In the Standard Model, a muon is simply an electron with a bigger mass.
But, measurements of the radius of muonic hydrogen and the muon magnetic dipole moment (muon g-2), show a fairly significant discrepancy between theory an experiment in that respect, at the five sigma and three sigma levels, respectively. There are also indications from B meson decays that the lepton universality is violated by the charged leptons (i.e. the muons and electrons do not behave identically apart from the differences predicted as a result of their respective masses).
A new PhD thesis by Yu-Sheng Liu at the University of Washington explores what kind of new physics could give rise to this discrepancy. The thesis concludes that a scalar boson whose couplings to the charged leptons differ by the ratio of the muon mass to the electron mass (mu/me)^n for some n>1 could resolve the subtle discrepancy between theory and experiment.

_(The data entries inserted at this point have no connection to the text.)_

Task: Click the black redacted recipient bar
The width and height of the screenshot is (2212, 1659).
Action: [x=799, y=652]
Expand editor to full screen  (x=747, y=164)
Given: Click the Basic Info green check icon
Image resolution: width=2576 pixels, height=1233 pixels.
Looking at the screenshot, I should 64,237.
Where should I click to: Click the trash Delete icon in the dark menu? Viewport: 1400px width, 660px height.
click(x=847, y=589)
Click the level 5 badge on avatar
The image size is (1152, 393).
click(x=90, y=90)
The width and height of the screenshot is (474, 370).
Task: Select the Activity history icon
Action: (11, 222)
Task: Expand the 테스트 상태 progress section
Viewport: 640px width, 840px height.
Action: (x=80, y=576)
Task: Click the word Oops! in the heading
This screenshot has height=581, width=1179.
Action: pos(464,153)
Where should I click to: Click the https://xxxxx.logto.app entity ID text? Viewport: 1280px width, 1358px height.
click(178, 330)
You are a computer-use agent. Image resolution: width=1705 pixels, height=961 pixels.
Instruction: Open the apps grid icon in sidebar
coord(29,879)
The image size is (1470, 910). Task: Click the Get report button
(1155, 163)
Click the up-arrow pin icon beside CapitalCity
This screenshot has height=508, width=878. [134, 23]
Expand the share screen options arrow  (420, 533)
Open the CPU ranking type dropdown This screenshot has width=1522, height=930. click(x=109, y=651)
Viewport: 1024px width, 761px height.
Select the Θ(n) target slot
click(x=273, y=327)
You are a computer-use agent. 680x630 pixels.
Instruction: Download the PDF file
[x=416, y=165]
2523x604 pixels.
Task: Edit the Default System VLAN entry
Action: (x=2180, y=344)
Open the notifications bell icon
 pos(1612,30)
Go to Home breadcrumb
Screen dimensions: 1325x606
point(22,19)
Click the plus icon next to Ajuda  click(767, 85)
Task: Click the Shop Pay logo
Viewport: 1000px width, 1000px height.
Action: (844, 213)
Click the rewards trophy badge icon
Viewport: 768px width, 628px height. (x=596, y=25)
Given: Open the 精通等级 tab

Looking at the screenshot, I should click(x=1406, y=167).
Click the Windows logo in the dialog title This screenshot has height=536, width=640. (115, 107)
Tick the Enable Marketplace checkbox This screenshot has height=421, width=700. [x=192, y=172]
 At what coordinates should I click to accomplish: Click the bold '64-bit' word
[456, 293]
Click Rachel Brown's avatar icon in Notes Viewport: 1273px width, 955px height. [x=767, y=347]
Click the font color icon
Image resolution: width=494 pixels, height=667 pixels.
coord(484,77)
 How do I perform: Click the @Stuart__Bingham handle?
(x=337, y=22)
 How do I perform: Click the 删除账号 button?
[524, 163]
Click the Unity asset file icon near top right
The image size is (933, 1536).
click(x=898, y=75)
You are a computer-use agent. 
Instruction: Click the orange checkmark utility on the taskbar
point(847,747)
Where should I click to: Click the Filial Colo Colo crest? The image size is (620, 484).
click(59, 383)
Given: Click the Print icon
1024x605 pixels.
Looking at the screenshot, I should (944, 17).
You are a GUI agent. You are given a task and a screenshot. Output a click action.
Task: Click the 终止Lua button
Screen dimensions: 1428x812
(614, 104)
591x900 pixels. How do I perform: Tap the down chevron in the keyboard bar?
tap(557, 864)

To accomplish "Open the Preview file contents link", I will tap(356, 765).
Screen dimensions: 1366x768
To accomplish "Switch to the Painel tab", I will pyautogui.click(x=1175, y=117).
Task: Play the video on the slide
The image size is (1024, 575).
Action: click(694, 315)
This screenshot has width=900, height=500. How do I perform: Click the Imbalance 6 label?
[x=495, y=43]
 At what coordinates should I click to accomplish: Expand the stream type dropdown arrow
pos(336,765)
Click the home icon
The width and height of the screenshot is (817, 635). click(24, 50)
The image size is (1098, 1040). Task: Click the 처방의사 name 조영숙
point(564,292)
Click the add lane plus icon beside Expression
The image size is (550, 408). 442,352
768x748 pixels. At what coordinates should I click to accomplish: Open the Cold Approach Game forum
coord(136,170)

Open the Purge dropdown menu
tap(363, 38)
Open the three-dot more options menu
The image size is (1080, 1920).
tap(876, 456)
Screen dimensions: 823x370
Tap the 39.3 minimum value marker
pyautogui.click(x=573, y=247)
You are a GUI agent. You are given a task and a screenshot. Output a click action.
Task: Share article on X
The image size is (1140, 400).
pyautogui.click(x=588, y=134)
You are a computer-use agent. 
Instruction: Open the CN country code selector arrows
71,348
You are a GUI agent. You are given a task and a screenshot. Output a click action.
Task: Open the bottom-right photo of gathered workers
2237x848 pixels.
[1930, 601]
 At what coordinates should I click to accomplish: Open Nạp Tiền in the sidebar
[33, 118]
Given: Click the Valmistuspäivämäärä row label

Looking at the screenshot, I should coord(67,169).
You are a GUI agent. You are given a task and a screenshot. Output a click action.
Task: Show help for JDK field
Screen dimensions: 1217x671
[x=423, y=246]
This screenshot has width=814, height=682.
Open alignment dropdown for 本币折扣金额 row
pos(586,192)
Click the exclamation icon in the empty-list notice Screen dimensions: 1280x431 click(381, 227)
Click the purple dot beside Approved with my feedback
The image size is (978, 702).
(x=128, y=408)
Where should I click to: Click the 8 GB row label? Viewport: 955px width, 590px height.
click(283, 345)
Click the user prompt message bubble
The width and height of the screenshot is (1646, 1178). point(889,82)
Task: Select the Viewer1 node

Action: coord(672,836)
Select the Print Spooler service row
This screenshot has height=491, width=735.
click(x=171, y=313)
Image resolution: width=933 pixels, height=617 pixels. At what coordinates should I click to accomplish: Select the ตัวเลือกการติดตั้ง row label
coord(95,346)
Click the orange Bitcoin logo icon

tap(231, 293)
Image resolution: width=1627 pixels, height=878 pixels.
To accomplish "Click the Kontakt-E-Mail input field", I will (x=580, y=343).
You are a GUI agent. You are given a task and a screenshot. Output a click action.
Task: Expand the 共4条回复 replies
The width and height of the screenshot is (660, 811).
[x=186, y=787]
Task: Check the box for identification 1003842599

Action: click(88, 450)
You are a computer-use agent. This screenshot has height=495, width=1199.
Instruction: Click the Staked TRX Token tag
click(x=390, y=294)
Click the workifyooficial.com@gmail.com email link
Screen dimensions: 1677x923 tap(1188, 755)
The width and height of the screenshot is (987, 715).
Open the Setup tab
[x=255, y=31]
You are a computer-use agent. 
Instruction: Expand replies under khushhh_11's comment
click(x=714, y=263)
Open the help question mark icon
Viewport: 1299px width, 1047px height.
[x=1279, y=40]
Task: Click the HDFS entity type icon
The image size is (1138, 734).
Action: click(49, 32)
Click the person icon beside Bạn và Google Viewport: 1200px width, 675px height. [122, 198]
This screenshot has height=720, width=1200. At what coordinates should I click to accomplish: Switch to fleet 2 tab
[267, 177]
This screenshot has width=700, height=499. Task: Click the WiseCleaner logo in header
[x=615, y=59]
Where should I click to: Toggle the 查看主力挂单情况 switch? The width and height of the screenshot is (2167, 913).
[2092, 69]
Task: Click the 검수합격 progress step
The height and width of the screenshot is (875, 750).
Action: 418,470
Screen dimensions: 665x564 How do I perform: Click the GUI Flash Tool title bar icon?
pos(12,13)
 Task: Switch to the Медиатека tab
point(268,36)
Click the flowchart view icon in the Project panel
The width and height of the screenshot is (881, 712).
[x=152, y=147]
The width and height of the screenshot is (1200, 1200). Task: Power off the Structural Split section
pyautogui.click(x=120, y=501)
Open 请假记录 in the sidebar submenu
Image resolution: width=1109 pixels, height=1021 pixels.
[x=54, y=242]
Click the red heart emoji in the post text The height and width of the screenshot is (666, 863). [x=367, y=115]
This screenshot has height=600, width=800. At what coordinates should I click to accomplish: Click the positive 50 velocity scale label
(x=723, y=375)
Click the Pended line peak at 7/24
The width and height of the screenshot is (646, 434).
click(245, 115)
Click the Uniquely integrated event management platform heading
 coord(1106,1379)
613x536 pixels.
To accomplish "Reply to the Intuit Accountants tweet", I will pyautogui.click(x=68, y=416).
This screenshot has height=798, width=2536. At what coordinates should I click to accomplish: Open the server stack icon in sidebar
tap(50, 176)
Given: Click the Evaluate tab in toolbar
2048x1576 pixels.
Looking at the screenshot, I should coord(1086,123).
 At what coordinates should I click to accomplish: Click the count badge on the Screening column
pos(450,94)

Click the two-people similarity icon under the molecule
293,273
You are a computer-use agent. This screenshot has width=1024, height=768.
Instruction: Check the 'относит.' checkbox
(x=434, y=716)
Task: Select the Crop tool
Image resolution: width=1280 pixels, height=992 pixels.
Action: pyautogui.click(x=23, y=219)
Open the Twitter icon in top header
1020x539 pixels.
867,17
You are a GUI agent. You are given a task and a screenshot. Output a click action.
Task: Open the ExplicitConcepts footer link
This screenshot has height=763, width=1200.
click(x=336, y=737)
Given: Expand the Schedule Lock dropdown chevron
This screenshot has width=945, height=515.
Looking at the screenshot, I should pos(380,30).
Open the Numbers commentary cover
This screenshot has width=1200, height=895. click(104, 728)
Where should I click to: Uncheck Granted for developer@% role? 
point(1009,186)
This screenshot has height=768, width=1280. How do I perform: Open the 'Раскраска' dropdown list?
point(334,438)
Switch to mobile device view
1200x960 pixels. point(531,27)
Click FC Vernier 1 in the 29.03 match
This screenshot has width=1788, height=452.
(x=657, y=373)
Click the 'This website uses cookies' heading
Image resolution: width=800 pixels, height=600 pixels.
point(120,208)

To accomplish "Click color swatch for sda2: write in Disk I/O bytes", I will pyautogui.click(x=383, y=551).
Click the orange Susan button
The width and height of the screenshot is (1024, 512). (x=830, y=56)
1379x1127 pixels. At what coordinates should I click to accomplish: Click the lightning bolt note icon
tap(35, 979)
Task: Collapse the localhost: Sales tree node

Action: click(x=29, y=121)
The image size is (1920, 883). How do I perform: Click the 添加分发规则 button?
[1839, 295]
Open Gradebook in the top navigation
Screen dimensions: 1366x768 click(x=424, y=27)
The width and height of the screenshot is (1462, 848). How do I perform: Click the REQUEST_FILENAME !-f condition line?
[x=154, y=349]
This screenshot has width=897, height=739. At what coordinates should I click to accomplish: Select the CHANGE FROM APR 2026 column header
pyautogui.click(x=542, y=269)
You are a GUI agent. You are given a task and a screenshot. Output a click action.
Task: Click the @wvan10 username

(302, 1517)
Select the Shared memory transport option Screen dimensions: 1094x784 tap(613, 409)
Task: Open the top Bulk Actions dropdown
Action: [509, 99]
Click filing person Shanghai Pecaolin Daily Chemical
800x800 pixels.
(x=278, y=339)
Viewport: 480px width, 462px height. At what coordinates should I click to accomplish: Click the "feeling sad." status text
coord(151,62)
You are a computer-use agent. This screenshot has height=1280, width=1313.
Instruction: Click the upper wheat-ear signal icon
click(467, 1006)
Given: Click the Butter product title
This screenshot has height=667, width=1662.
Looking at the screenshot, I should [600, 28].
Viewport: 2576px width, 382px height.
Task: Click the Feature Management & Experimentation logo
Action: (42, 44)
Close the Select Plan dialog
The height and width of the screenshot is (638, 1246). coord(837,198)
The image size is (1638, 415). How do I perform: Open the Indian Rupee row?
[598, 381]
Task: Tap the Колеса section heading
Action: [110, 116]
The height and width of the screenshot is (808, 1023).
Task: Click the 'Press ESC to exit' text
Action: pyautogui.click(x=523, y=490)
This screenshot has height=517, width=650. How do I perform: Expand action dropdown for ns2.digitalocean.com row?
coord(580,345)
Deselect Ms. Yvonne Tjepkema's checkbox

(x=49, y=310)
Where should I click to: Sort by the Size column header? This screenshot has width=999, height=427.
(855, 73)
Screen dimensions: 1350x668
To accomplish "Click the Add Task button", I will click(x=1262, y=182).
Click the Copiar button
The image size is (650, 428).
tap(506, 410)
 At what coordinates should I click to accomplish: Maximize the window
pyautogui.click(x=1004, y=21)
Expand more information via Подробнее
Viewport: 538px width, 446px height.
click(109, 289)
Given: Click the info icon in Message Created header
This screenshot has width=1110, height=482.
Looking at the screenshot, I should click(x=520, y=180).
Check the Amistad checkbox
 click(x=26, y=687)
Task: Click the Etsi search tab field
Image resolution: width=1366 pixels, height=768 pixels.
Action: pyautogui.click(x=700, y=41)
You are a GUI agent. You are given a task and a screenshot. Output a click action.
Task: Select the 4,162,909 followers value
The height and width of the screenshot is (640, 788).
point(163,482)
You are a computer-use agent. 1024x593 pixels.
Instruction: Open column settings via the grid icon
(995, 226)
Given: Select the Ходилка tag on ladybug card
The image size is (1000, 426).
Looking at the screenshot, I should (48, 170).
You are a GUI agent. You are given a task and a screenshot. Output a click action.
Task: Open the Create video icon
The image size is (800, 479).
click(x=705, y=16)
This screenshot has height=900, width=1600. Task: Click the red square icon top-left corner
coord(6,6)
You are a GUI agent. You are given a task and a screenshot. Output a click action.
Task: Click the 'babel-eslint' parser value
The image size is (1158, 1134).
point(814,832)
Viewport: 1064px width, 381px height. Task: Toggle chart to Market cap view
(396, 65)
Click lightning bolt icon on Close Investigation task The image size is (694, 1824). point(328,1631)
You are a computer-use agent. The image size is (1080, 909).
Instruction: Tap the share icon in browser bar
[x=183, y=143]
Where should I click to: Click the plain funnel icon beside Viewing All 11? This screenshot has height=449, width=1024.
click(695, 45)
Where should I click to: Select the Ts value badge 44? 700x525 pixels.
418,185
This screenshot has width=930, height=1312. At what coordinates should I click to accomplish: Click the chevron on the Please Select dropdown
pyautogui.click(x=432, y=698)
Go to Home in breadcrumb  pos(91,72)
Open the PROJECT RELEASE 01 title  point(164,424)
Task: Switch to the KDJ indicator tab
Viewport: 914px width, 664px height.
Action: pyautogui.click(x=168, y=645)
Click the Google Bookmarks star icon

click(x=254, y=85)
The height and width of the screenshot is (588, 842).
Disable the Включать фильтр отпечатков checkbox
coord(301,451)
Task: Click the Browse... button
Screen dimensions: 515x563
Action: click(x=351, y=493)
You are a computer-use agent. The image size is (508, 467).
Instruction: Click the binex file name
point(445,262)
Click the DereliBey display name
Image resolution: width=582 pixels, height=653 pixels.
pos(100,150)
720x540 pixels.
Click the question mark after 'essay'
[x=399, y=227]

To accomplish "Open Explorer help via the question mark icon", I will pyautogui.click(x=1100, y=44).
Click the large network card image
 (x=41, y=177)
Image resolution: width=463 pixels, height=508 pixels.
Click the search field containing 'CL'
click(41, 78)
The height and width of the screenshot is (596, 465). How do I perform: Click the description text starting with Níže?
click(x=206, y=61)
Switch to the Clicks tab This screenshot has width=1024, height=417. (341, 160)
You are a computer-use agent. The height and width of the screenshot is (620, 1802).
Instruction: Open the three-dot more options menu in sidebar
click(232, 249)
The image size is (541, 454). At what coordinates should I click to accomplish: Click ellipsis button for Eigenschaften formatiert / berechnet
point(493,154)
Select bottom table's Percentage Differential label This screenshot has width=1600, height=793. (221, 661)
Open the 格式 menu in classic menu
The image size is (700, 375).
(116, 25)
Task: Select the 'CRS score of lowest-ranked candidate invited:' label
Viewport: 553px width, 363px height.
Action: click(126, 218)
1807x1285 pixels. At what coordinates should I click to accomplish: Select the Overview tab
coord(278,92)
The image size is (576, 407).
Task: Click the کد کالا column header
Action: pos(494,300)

In this theory, the new scalar boson couples more strongly to muons than to electrons.
The thesis then looks at the experimental bounds on the relevant coupling constants of this minimally flavor violating scalar boson. A vector boson or much of the rest of the parameter space (e.g. n<1) is ruled out.
The paper does not suggest how such an electron-phobic scalar boson would fit into any larger theoretical model, for example, at high energies.
While there are many possible explanations for the observed discrepancies, the most plausible of which involve experimental measurement issues, understated error bars and flawed theoretical calculations using Standard Model physics, this humble but thorough study presents one of the most plausible beyond the Standard Model theories to explain these phenomena that I have seen to date.